On June 4, Atlanta Mayor Keisha Lance Bottoms issued an administrative order creating a Use of Force Advisory Council, tasked with providing recommendations within 45 days after examining “…the City of Atlanta’s use of force policies and procedures” and addressing “issues of police violence, systemic racism, and the need for the transformation of our justice system.” 28 Advisory Council members, including SCHR’s Tiffany Roberts and Marissa Dodson, held weekly meetings and met with working groups to compile the recommendations within the allotted time. On July 22, the Council held a webinar to discuss their work.

Council co-chair and Gideon’s Promise founder Jonathan Rapping pointed to the need for a wholesale cultural change within the Atlanta Police Department — something that is not going to happen quickly.

“This was an opportunity to do more than address the most violent police encounters, but to address a world that creates these encounters,” said Rapping, “to try and push us to think about a long term commitment to a cultural transformation.”

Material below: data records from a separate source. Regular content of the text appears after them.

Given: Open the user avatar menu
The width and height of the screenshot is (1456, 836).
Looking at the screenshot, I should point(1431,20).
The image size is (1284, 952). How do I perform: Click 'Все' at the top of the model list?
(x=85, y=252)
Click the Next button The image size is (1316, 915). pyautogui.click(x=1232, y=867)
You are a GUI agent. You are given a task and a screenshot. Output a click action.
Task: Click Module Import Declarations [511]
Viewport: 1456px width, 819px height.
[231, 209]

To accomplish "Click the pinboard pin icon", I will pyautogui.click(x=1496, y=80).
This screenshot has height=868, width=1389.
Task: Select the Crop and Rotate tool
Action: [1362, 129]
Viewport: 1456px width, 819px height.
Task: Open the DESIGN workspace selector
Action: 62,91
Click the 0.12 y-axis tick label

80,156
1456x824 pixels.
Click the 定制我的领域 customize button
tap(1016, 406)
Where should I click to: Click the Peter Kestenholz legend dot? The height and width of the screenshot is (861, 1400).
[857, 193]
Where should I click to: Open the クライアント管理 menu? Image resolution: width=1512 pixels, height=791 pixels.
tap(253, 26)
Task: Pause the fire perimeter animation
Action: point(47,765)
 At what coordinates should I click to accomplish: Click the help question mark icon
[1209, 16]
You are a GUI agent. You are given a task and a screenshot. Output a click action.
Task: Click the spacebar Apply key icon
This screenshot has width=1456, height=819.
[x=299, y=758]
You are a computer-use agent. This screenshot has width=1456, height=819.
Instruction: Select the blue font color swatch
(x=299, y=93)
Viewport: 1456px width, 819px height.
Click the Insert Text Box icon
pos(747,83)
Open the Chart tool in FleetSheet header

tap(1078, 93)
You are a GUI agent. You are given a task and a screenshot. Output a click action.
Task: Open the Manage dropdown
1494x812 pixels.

The council’s recommendations include:

-revising the use of force continuum in APD’s Standard Operating Procedures 

-mandating immediate drug testing for officers involved in an incident where serious injury or death occurs

-conduct additional screenings (including mental health & implicit bias assessments for applicants to APD 

-require more exhaustive background checks, with special attention to record of complaints from other agencies, previous applications to police departments, social media posts

Council co-chair Tiffany Roberts, SCHR’s Community Engagement and Movement Building Counsel, led the Community Partnerships working group. In its recommendations, the group calls for opportunities to have a non-law enforcement response. “The idea of partnership honors the truth that people should be heard on what their needs are, especially people who live in police-saturated communities,” Roberts said.

Roberts reinforced the need to stand alongside communities demanding change: “Often we throw around terms like expert, as though people who have degrees on particular topics are experts in those fields. People who experience harm at the hands of any state actor are experts.”

There are responses that don’t require law enforcement at all, Roberts said, and these are opportunities for other partners to take the lead.

“We want to mandate alternate response training, to make officers better able to call in mental health professionals or housing and substance abuse services,” Roberts said. “We want there to be resources available so that jails are not crowded with people who need different kinds of support.”

The Council was formed hastily and had to work quickly to come up with solutions in the allotted 45 days, but now the City has its work cut out. Roberts said she hopes to see the recommendations bear fruit.

“My hope is that this is not a committee to nowhere, that we resist the urge to rest on our report and that we invest the time necessary to do so much more than the bare minimum.”